Jobs will move to either the test, small, or medium queues. They are differentiated by the amount of time requested, as follows:
test queue
1 hour limit
30 node maximum
360 core maximum allocation
2 job maximum per user
NOT for production mode
short queue
24 hour limit
40 job maximum
128 processor maximum allocation
medium queue
72 hour limit
16 jobs maximum per user
128 processor maximum per user
432 total cores
Jobs are further prioritized through the moab scheduler based on a number of factors: job size, run times, node availability, wait times, and percentage of usage over a 7 day period.
Distribution of CPU and memory
There are 1344 processors available: della-001 through della-064 have 48 GB (4 GB memory per core), and della-065 through della-112 have 96 GB (8 GB memory per core). All nodes have 12 cores.
The 96 GB nodes can be requested by adding the large memory node flag (mem96) to your PBS allocation request: e.g., nodes=2:ppn=16:mem96 .
The nodes are all connected with QDR Infiniband.
Appropriate File System Usage
/home (shared via NFS to all the compute nodes, 280 GB) is intended for scripts, source code, executables and small static data sets that may be needed as standard input/configuration for codes.

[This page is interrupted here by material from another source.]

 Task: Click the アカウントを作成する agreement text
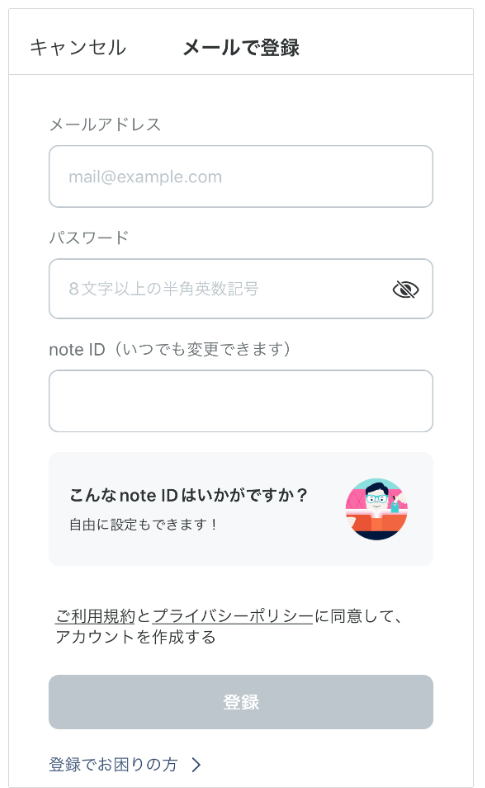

/scratch/network (shared via NFS to all the compute nodes, 2.9 TB) is intended for dynamic data that doesn't require high bandwidth i/o such as storing final output for a compute job. You may a create a directory /scratch/network/myusername, and use this to place your temporary files. Files are NOT backed up so this data should be moved to persistent storage once it is no longer needed for continued computation.
/scratch/pvfs2 (shared via PVFS2 to all the compute nodes, 4.1 TB) is intended for dynamic data that requires higher bandwidth i/o. Files are NOT backed up so this data should be moved to persistent storage as soon as it is no longer needed for computations. This filesystem is now removing files over 60 days old.
/tigress-hsm (shared via GPFS to all TIGRESS resources, 270 TB) is intended for more persistent storage and should provide high bandwidth i/o (400 MB/s aggregate bandwidth for jobs across 16 or more nodes). Users are provided with a default quota of 512 GB when they request a directory in this storage, and that default can be increased by requesting more. We do ask people to consider what they really need, and to make sure they regularly clean out data that is no longer needed since this filesystem is shared by the users of all our systems.
/scratch (local to each compute node) is intended for data local to each task of a job, and it should be cleaned out at the end of each job. Nodes 001 through 064 have about 130G available while the others, 065 through 112, have about 1400G.
Running 3rd-Party Software
If you are running 3rd-party software whose characteristics (e.g., memory usage) you are unfamiliar with, please check your job after 5-15 minutes using 'top' or 'ps -ef' on the compute nodes being used. If the memory usage is growing rapidly, or close to exceeding the per-processor memory limit, you should terminate your job before it causes the system to hang or crash. You can detremine on which node(s) your job is running using the "checkjob <jobnumber>" command.
Please remember that these are shared resources for all users.